[Opening Selected passage section]

WAIT! Wait, don’t leave! I promise this will be the last time but ifyouleaveyounowyou’llreallyregretitcausethispostisatleastmildlyamusing
andit’snotlikeyouhaveanythingbettertodoandohheydidyouhappentoseewhere
typingthewordsclosetogetherlikethismadeitspelloutthewordtitheh.

Anyway, as I was saying, I’m sure you guys are tired of hearing about my dog. But in my defense, writers tend to write about things they know. And since I now work from home, most of the things I know revolve around spending 10 hours a day stuck in the house alone with Buffy.

Ah, yes, the glamorous life of the freelance writer (I also now know 52 ways to make Ramen taste less sucky…The key? Drink heavily while cooking).

The other thing that happens when you spend this much time at home is that you notice just how truly dirty your house is. I mean, when you leave to go to a job every day, it’s easy to ignore the pile of dishes, the crumbs, the beer pyramid on the coffee table, the hobo who has taken up residence in the southwest corner of the living room. But when you can’t escape the filth, you’re forced to deal with it on a daily basis and…*SHUDDER*…clean. Like regularly. And not on my preferred former cleaning schedule of “I can’t take it anymore…where’s the mop? Sh*t! Do we have a mop?”.

[Closing Selected passage section]
[Opening Dataset excerpts section]

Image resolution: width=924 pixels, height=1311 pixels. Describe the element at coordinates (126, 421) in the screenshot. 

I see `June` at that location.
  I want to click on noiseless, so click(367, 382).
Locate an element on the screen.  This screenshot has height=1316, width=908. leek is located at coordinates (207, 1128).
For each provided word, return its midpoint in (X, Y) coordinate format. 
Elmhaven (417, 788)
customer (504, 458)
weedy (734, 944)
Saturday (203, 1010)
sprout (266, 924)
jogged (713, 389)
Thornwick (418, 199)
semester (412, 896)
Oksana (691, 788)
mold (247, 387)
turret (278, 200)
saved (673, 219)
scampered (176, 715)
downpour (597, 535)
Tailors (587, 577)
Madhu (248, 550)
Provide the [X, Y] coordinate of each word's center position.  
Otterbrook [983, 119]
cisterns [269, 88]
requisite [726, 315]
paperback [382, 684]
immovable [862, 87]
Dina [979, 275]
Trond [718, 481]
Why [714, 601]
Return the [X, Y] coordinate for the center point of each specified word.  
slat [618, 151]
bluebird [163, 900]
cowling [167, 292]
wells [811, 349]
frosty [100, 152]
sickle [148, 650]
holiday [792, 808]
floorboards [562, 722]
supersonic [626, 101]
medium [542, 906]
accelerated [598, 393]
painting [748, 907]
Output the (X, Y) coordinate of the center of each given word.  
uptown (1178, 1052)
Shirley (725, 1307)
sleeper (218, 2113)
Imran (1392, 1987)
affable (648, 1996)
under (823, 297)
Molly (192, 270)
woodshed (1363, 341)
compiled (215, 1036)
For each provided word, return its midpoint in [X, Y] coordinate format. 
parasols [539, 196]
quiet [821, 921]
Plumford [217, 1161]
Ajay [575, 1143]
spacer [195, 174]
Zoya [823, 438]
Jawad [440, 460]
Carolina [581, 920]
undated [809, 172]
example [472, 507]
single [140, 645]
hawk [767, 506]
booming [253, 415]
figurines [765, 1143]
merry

[Closing Dataset excerpts section]

* **Directions for this task**: In the post above, how many hours a day does the writer spend in the house alone with Buffy?

* **Final answer**: 10 hours a day.